Я не сторонник того, что в этом виновата какая-то западная пропаганда. Это во всем мире так происходит.
Человечество немножко делает шаг в сторону технологического варварства, потому что всё становится очень удобно. Мы улыбкой платим, QR-кодами проходим в метро… Но это удобство приводит к тому, что всё, что человечество на протяжении тысяч лет вырабатывало (философия, литература, живопись, музыка), становится ненужным и неинтересным.
Конечно, еще осталась какая-то узкая референтная группа специалистов, которая воспитывает художественный вкус и определяет, какая книга хорошая, а какая — плохая. Это всё еще осталось, но на очень маленьком кусочке.

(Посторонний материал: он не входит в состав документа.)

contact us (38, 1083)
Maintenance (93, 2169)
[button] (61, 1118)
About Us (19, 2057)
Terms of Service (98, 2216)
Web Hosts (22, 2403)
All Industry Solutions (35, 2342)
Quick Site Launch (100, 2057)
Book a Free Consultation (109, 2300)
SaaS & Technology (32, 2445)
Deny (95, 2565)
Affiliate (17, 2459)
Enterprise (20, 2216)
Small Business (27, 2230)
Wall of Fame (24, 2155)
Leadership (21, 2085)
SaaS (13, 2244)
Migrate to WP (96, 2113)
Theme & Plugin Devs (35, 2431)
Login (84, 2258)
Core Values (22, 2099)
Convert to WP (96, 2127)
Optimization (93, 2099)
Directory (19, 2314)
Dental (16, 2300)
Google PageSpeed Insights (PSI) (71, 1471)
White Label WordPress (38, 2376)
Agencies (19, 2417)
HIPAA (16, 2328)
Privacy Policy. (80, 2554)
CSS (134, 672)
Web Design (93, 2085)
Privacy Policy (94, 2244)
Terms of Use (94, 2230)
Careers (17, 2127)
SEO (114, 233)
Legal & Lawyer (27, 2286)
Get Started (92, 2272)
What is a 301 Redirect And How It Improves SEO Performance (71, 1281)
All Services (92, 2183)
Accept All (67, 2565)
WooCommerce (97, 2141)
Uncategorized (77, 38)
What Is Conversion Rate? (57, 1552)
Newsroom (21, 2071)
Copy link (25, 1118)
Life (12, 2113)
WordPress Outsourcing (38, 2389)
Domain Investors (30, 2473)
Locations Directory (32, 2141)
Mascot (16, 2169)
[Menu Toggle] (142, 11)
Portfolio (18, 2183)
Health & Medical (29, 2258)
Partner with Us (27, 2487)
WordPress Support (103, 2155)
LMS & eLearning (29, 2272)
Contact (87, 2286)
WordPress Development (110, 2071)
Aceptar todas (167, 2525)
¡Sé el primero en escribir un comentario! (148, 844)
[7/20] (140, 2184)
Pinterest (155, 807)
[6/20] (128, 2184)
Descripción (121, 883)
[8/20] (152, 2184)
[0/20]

Не знаю, плохо или хорошо это для литературы, здесь нет прямой связи. Периоды, когда литература поддерживается государством и писатели хорошо живут, — не факт, что это хорошо для развития самой литературы. Может быть, сейчас неплохое время, когда писатели голодны и в них что-то постоянно живёт, чтобы доказать, что они все-таки нужны. Но если в целом объективно смотреть на развитие человечества, то его культурная составляющая сейчас находится в очень странном положении.
— Перед упадком или перед какой-то катастрофой?
— Или после. Это время покажет (смеется).
Хотя, даже общаясь с молодыми людьми, я вижу, что из-за последних событий, когда происходит вот эта грандиозная несправедливость по отношению к России в мире и давление на Русский мир, у них возникает некая обратная реакция. Им хочется показать, что мы не такие, как нас показывают, что мы не Мордор. Поэтому совсем юные студенты начинают живее интересоваться театром, музыкой, книгами. Я, конечно, не социолог. Но мне кажется, что это движение все-таки есть.
— Недавно же был, извините за слово, тренд в «Тик-Токе», когда молодежь по всему миру зачитывала «Белые ночи» Достоевского. Что их привлекло в этом не самом его лучшем произведении?
— Это же невозможно объяснить, как рождается тренд. Не хочу называть конкретных сегодняшних писателей, чтобы никого не обижать, но ты понимаешь, что эта книжка плохая. Она плохо написана, с какими-то совершенно картонными персонажами, но ее читает вся страна и разные люди говорят, что это круто. А другую книжку, которая тебе кажется очень классной, эстетской и тонкой, читают совсем мало.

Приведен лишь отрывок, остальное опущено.